Sono giorni di maltempo sulla Lombardia. In particolar modo nella giornata di mercoledì 25 giugno fenomeni temporaleschi particolarmente violenti hanno creato difficoltà in alcune aree. A Milano a causa di una vera e propria bomba d’acqua è andata in tilt la rete di assorbimento delle acque piovane e ci sono stati allagamenti in molte strade, come raccontato su Meteoweb. Il fiume Seveso, esempio modello di come l’intervento umano possa aumentare enormemente il rischio idrogeologico (si tratta di un fiume completamente modificato dall’intervento antropico e che scorre in galleria nel sottosuolo di Milano) è esondato per l’ennesima volta negli ultimi anni creando disagi nel quartiere Niguarda. Danni per allagamenti ci sono stati anche in Brianza e in tutta l’area nord occidentale del milanese (a Rho un temporale violentissimo ha causato l’allagamento di garage, scantinati e di un sottopassaggio).
Di fronte a questi eventi meteorologici particolarmente violenti (accumuli pluviometrici talvolta superiori a 50 mm in poche decine di minuti) il territorio della Lombardia, fortemente antropizzato, mostra tutta la sua vulnerabilità. Il rischio idrogeologico, che in pianura si manifesta soprattutto nel rischio idraulico (allagamenti ed inondazioni), nelle aree urbanizzate della Lombardia è ormai un fenomeno che interessa centinaia di migliaia di persone.
Pochi mesi fa è stato presentato da ANCE Lombardia, Legambiente Lombardia, Consulta Regionale degli Architetti e Ordine dei Geologi della Lombardia, il ‘focus Lombardia’ del rapporto sullo stato del Rischio del territorio italiano, curato da ANCE-CRESME Ricerche. Il rapporto mostra un quadro allarmante: nella regione ci sono ben 580.000 persone, ovvero quasi il 6% dell’intera popolazione regionale, esposte a rischio per il solo fatto di risiedere in aree a forte criticità idrogeologica: in tali aree risultano infatti localizzati ben 99.000 edifici residenziali, di cui un sesto nella sola provincia di Pavia.
In queste aree, secondo il rapporto, non si trovano solo residenze, ma anche attività produttive, scuole e ospedali: complessivamente sono oltre 50.000 gli insediamenti esposti, che occupano quasi 200.000 addetti. Particolarmente allarmante è il dato relativo a scuole, ospedali e imprese: ben 623 scuole, 50 ospedali e oltre 5000 industrie sono localizzati in aree ad elevato rischio.
Un termometro della persistente assenza di cultura della prevenzione è il dato di aumento di popolazione a rischio: nelle aree ad elevato rischio della Lombardia la popolazione esposta è aumentata del 9% dal 2001, e il numero di abitazioni è cresciuto del 15,2%, dati ben superiori anche alle medie nazionali.

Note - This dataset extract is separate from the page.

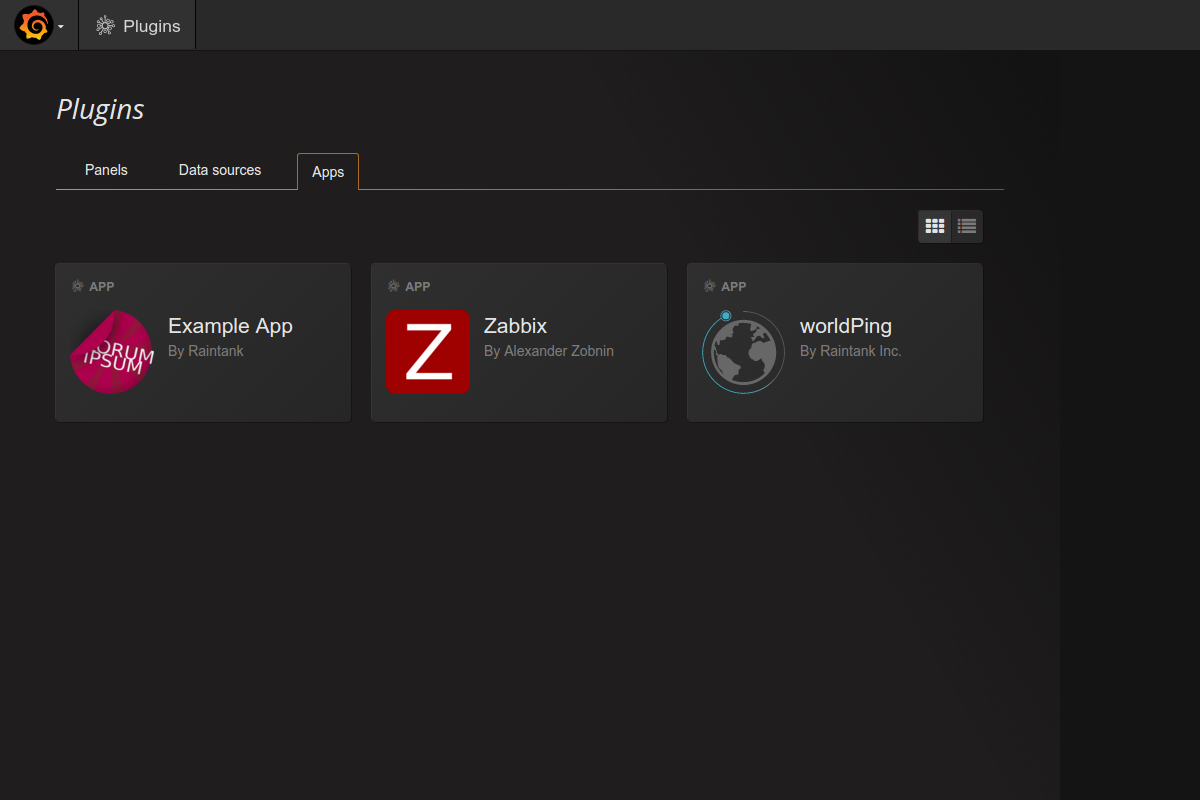Open the Example App plugin title
The width and height of the screenshot is (1200, 800).
(230, 326)
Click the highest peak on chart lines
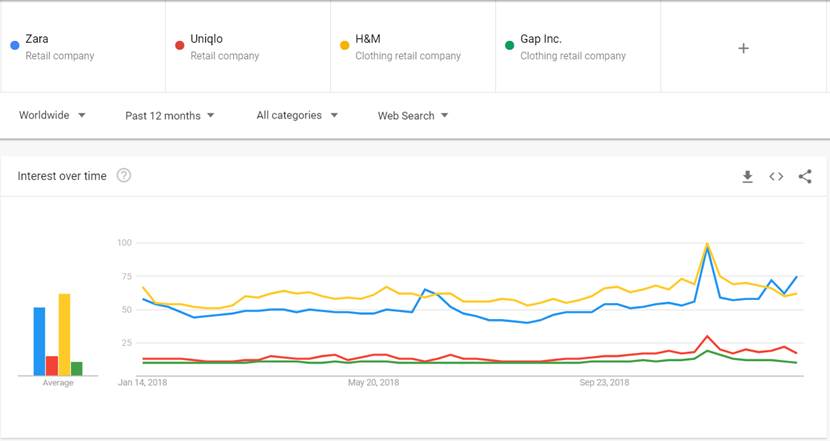The height and width of the screenshot is (441, 830). [708, 244]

Per ridurre questo crescente rischio idrogeologico bisognerebbe gestire il territorio in maniera coordinata ed intelligente, con una assidua azione di manutenzione che eviti l’innesto di nuove fenomenologie di dissesto, e allo stesso tempo prevenendo nuovi insediamenti in aree già riconosciute come soggette ad alluvioni e frane, se necessario anche programmando la delocalizzazione degli insediamenti più a rischio.Servono però fondi, che cronicamente mancano quando si parla di dissesto idrogeologico. Propio per fare pressione sul Governo ed ottenere lo stanziamento di fondi per la messa in sicurezza del territorio, è iniziata pochi giorni fa una raccolta firme, promossa dai soggetti che hanno creato il progetto #DissestoItalia (a questo link maggiori informazioni).